Now, the District is wondering: Could we keep that revenue in the city?
According to Department of Public Works director Bill Howland, the city is studying the possibility of building our own waste-to-energy facility, and may or may not recommend it (plants were proposed in 1986 and 1994, but ultimately rejected). Sure, not trucking trash to Lorton would be a positive step, as would creating a new revenue stream. But on face, there are a couple problems with the idea.
One: D.C.’s a pretty dense place compared to Fairfax County, so it would be pretty hard to find an area where a large garbage processing facility wouldn’t piss off some neighbors enough to kill the project, or at least create environmental justice concerns, since the more industrial areas also tend to be the poorest. That’s what has kept New York City from building any plants, at least.

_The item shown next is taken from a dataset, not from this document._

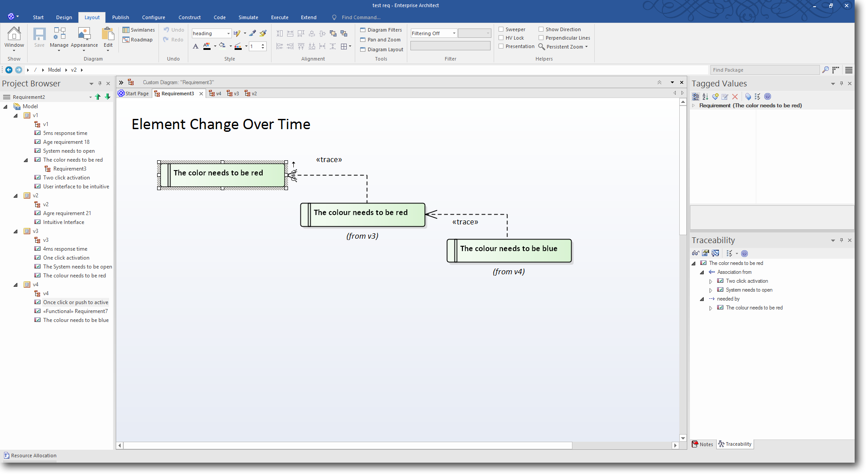Screen dimensions: 868x476
Task: Switch to the Design ribbon tab
Action: point(64,17)
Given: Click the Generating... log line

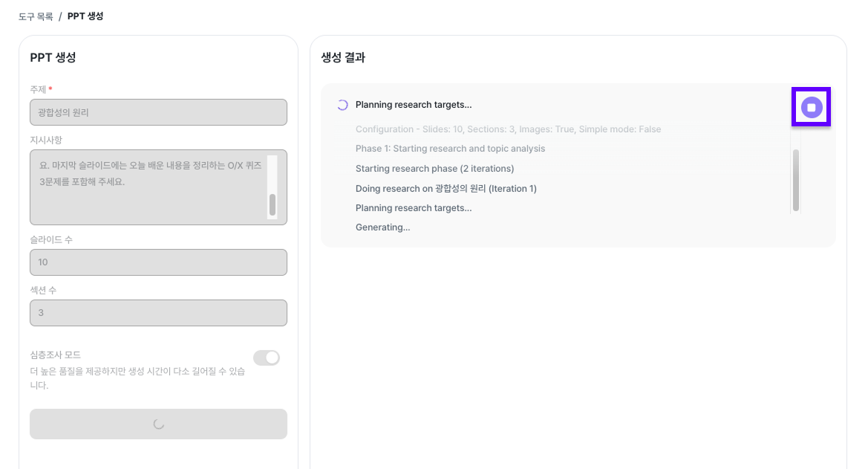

And two: Once you build a waste-to-energy plant, you have to feed it, which doesn’t exactly create a strong incentive for the District to reduce the amount of stuff it throws away. (Fairfax County took our garbage because the bad economy meant people produced less, and they have to keep the Lorton facility running pretty much at capacity). Environmentalists in Maryland think energy produced by waste isn’t as good as other renewable sources.
But waste-to-energy facilities aren’t all bad—-they’re a lot cleaner these days, and have become increasingly prevalent in Europe. If D.C. could find the cash to build a facility, and make sure it was as advanced as possible, it could be a win for the budget and the planet in the long term.